6.  Once a positively charged fullerene is inside the mitochondria, the charge differential between the inner and the outer membrane is automatically reduced.

7.  A net result is that a relatively small reduction in the charge differential can essentially turn down or turn off the production of superoxide.

8.  This mechanism is completely independent of any antioxidant properties of the fullerene itself.  Basically, the superoxide production is reduced through the C60 being in the role of a charge transporter.

9.  If the fullerene has an antioxidant property once inside the mitochondria, that is an additional mechanism for reduction of ROS.
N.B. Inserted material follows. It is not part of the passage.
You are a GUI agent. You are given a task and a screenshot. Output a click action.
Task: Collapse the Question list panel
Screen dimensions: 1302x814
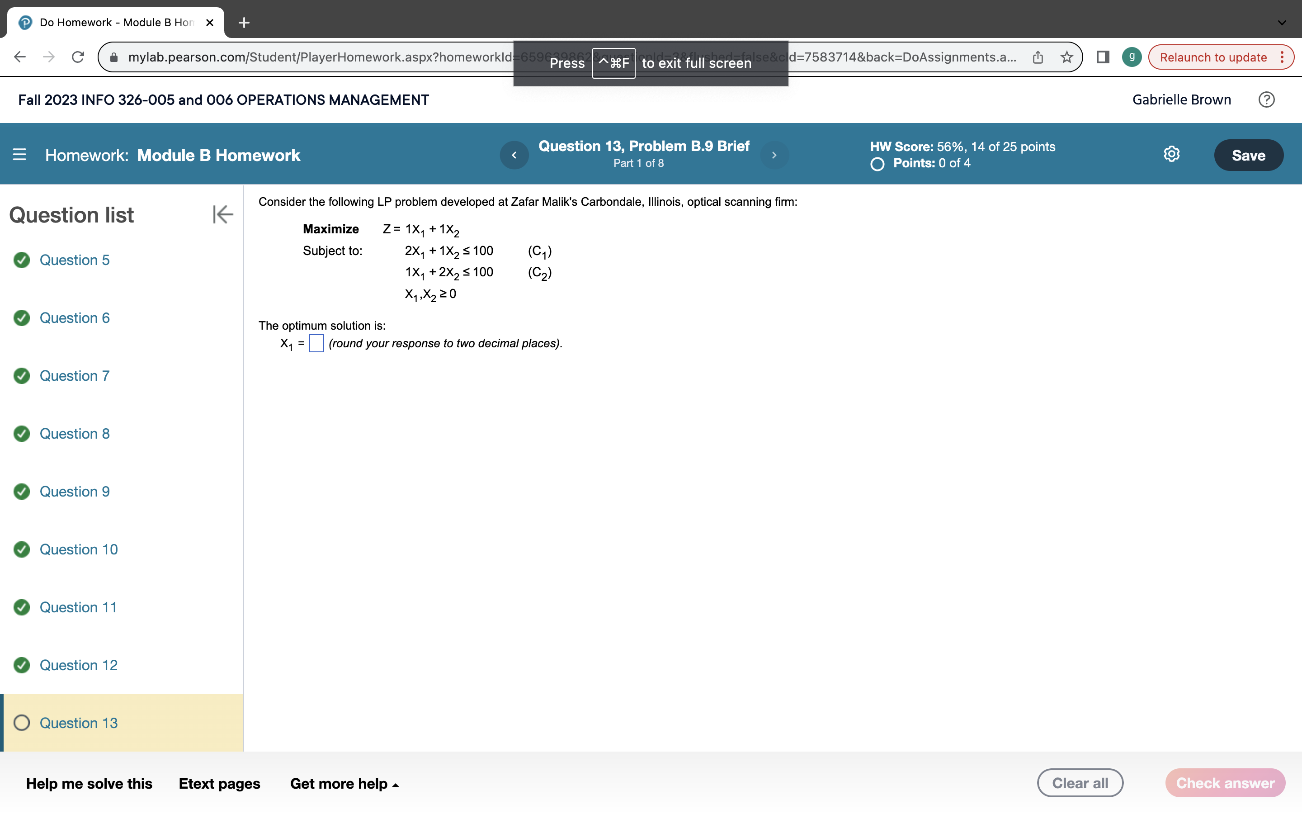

We note that a similar mechanism of action may explain the effectiveness of MitoQwhich is commonly called a “mitochondrial antioxidant.”  MitoQ is designed to be a molecule having a powerful positive charge, consisting of the cation triphenylphosphonium (TPP) covalently bonded to coenzyme Q-10.    The result is a positively charged molecule.  It is thought that the charge is sufficient to propel the molecule through the mitochondrial membrane into the interior of the mitochondria.   Once inside a mitochondrion, as in the case of a C-60 fullerene, a MitoQ molecule reduces the charge differential across the mitochondrial membrane.  This again should result in reduction of superoxide production.  If the Q-10 moiety has an antioxidant function on Complex 2, that too enhances the antioxidant impact.<< end quote

[Kalliste]

Has somebody done some kind of followup on this? Googling leads me to a bunch of people who want to sell me this and that. What is a good news resource on this subject?

[niner]

Has somebody done some kind of followup on this? Googling leads me to a bunch of people who want to sell me this and that. What is a good news resource on this subject?

 

This thread, and other threads in this forum.  There is nowhere else on the net that you will find much on c60 other than uninformed speculation or hype.